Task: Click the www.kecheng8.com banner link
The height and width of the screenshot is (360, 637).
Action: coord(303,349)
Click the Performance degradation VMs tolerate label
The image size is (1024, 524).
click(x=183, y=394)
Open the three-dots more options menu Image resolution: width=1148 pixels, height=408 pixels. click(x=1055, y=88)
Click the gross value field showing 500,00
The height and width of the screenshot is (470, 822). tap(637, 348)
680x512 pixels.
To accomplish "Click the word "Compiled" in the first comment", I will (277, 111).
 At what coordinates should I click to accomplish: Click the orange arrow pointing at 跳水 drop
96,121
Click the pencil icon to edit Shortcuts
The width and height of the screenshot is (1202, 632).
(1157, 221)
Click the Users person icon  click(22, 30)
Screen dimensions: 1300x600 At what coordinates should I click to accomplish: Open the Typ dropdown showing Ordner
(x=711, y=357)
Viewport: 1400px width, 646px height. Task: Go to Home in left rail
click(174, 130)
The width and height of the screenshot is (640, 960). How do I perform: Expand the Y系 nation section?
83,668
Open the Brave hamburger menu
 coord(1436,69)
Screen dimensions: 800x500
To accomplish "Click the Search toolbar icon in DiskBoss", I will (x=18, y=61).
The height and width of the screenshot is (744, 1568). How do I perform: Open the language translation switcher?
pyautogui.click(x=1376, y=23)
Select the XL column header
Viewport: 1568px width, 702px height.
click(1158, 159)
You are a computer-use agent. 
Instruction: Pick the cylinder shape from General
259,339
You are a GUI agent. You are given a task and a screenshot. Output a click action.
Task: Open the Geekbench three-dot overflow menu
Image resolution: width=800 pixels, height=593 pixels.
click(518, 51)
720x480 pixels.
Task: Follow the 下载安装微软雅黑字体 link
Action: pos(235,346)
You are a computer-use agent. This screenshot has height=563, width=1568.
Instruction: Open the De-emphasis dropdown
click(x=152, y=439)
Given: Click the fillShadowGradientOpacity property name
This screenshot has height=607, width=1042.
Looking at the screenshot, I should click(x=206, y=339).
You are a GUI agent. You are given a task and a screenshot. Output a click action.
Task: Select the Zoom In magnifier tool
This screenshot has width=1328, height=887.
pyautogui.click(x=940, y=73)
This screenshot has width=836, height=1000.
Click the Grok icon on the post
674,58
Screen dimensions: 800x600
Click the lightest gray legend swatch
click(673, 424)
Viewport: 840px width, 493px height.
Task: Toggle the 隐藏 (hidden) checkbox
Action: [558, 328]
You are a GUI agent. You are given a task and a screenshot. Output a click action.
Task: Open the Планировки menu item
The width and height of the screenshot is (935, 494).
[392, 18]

* _Task details_
Copy each line of the records verbatim.

* _The answer_
Task: Click the www.kecheng8.com banner link
The height and width of the screenshot is (360, 637).
Action: coord(303,349)
Click the Performance degradation VMs tolerate label
The image size is (1024, 524).
click(x=183, y=394)
Open the three-dots more options menu Image resolution: width=1148 pixels, height=408 pixels. click(x=1055, y=88)
Click the gross value field showing 500,00
The height and width of the screenshot is (470, 822). tap(637, 348)
680x512 pixels.
To accomplish "Click the word "Compiled" in the first comment", I will (277, 111).
 At what coordinates should I click to accomplish: Click the orange arrow pointing at 跳水 drop
96,121
Click the pencil icon to edit Shortcuts
The width and height of the screenshot is (1202, 632).
(1157, 221)
Click the Users person icon  click(22, 30)
Screen dimensions: 1300x600 At what coordinates should I click to accomplish: Open the Typ dropdown showing Ordner
(x=711, y=357)
Viewport: 1400px width, 646px height. Task: Go to Home in left rail
click(174, 130)
The width and height of the screenshot is (640, 960). How do I perform: Expand the Y系 nation section?
83,668
Open the Brave hamburger menu
 coord(1436,69)
Screen dimensions: 800x500
To accomplish "Click the Search toolbar icon in DiskBoss", I will (x=18, y=61).
The height and width of the screenshot is (744, 1568). How do I perform: Open the language translation switcher?
pyautogui.click(x=1376, y=23)
Select the XL column header
Viewport: 1568px width, 702px height.
click(1158, 159)
You are a computer-use agent. 
Instruction: Pick the cylinder shape from General
259,339
You are a GUI agent. You are given a task and a screenshot. Output a click action.
Task: Open the Geekbench three-dot overflow menu
Image resolution: width=800 pixels, height=593 pixels.
click(518, 51)
720x480 pixels.
Task: Follow the 下载安装微软雅黑字体 link
Action: pos(235,346)
You are a computer-use agent. This screenshot has height=563, width=1568.
Instruction: Open the De-emphasis dropdown
click(x=152, y=439)
Given: Click the fillShadowGradientOpacity property name
This screenshot has height=607, width=1042.
Looking at the screenshot, I should click(x=206, y=339).
You are a GUI agent. You are given a task and a screenshot. Output a click action.
Task: Select the Zoom In magnifier tool
This screenshot has width=1328, height=887.
pyautogui.click(x=940, y=73)
This screenshot has width=836, height=1000.
Click the Grok icon on the post
674,58
Screen dimensions: 800x600
Click the lightest gray legend swatch
click(673, 424)
Viewport: 840px width, 493px height.
Task: Toggle the 隐藏 (hidden) checkbox
Action: [558, 328]
You are a GUI agent. You are given a task and a screenshot. Output a click action.
Task: Open the Планировки menu item
The width and height of the screenshot is (935, 494).
[392, 18]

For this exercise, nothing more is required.